Verdachte heeft bij de politie verklaard, dat het een mooie fiets was, waarvan alleen het zadel was beschadigd, toen hij deze kocht. Hij heeft toen niet over andere gebreken dan voormelde beschadiging van het zadel verklaard, althans dat blijkt niet uit die verklaring. Gebleken is, dat verdachte deze bij de politie afgelegde verklaring, na voorlezing, heeft ondertekend. Het hof tekent daarbij aan, dat verdachte toen niet met behulp van een tolk is gehoord. Echter, bij de politierechter, toen hij wel met behulp van een tolk is gehoord, heeft hij evenmin verklaard dat de fiets ten tijde van de koop andere beschadigingen had, dan de beschadiging aan het zadel. Ook heeft hij toen niet geklaagd dat de politie een deel van zijn verklaring betreffende andere beschadigingen dan in die verklaring vermeld, niet heeft opgenomen.
Sterker nog, bij de politierechter verklaart verdachte te blijven bij zijn bij de politie afgelegde verklaring, met uitzondering van een onderdeel, dat hier niet ter zake doet. Pas bij het hof verklaart verdachte voor het eerst dat de fiets ten tijde van de koop andere beschadigingen had, dan de beschadiging aan het zadel. Derhalve acht het hof niet aannemelijk geworden dat de fiets ten tijde van de koop door verdachte andere beschadigingen had, dan de beschadiging aan het zadel.
De hierboven weergegeven inhoud van de bewijsmiddelen levert op de redengevende feiten en omstandigheden, op grond waarvan het hof bewezen acht en de overtuiging heeft verkregen, dat verdachte het als voormeld subsidiair ten laste gelegde heeft begaan, in voege als na te melden."

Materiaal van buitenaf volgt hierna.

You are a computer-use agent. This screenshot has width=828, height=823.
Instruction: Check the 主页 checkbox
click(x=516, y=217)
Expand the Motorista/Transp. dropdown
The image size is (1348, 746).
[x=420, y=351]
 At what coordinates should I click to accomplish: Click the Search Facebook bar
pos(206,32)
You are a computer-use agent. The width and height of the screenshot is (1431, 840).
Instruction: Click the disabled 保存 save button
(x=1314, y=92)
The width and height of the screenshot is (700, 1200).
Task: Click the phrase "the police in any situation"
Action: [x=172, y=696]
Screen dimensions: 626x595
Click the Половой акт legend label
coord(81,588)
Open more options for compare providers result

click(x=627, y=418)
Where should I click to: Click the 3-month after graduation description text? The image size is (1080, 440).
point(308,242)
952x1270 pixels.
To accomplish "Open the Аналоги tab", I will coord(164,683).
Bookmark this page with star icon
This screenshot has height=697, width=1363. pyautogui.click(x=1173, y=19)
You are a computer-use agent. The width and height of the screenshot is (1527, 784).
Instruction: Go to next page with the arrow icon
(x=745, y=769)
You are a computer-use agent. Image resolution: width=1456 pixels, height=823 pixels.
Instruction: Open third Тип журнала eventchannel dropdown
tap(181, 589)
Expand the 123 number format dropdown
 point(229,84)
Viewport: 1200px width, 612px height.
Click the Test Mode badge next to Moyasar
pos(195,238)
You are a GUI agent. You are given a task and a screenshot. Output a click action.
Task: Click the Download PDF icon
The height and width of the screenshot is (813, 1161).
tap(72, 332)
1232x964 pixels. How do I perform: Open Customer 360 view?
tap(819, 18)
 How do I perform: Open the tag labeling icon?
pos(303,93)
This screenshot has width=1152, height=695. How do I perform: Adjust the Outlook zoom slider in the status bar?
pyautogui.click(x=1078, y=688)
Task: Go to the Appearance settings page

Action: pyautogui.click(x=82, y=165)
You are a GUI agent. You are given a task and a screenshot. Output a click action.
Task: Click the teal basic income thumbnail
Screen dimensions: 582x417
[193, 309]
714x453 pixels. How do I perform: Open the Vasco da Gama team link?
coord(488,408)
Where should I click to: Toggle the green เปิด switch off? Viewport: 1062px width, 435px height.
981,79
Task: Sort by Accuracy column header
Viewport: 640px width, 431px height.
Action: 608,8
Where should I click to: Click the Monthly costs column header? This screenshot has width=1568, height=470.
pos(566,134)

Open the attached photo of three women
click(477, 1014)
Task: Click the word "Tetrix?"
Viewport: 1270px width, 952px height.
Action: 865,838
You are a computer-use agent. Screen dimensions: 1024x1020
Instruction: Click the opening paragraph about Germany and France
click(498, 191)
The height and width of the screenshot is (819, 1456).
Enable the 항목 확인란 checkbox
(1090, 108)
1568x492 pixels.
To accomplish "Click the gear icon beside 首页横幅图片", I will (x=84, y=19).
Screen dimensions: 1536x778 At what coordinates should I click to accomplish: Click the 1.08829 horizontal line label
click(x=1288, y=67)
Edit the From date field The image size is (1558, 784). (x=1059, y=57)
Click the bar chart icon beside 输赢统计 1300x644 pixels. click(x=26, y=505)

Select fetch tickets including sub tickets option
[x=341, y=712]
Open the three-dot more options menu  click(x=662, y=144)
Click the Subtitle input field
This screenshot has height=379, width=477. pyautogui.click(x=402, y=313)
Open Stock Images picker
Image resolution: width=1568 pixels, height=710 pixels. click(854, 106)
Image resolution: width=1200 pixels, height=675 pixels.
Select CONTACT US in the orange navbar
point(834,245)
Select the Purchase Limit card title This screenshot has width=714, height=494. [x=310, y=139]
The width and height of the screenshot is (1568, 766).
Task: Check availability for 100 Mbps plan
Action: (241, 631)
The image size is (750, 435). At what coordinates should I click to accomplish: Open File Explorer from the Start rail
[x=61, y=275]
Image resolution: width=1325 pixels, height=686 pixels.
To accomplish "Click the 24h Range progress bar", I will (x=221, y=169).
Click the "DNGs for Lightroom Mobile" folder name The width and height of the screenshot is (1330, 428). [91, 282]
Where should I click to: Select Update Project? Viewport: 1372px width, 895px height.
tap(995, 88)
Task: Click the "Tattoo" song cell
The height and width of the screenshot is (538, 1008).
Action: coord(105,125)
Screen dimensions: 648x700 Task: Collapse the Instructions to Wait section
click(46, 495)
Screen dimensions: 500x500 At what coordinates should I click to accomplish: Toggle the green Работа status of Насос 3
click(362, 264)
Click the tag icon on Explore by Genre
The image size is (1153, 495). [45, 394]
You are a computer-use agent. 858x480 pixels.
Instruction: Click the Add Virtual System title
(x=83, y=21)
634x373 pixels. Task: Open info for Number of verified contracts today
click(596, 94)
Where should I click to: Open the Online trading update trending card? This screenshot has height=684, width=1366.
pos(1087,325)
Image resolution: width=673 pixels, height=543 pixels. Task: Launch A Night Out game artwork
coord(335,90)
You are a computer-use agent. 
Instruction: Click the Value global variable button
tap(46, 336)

2.5. De bewezenverklaring is ontoereikend gemotiveerd. Uit de gebezigde bewijsmiddelen kan niet zonder meer volgen dat de verdachte ten tijde van het voorhanden krijgen van de fiets redelijkerwijs had moeten vermoeden dat deze door misdrijf was verkregen. In aanmerking genomen dat de verdachte de fiets heeft gekocht van een particulier via de internetsite marktplaats.nl, is niet zonder meer begrijpelijk waarom het Hof redengevend heeft geacht dat de verdachte geen aankoopbon van de fiets heeft gekregen en hij niet erop heeft gelet dat op de fiets geen sticker meer zat van de rijwielhandelaar.
2.6. Het middel slaagt.
3. Beoordeling van het tweede middel
Het middel kan niet tot cassatie leiden. Dit behoeft, gezien art. 81 RO, geen nadere motivering nu het middel niet noopt tot beantwoording van rechtsvragen in het belang van de rechtseenheid of de rechtsontwikkeling.
4. Slotsom
Hetgeen hiervoor is overwogen brengt mee dat de bestreden uitspraak niet in stand kan blijven en als volgt moet worden beslist.
5. Beslissing
De Hoge Raad:
vernietigt de bestreden uitspraak;
wijst de zaak terug naar het Gerechtshof te Arnhem, zitting houdende te Leeuwarden, opdat de zaak op het bestaande hoger beroep opnieuw wordt berecht en afgedaan.
Dit arrest is gewezen door de vice-president F.H. Koster als voorzitter, en de raadsheren J.W. Ilsink en W.M.E. Thomassen, in bijzijn van de waarnemend griffier S.P.J. Lugtenburg, en uitgesproken op 25 mei 2010.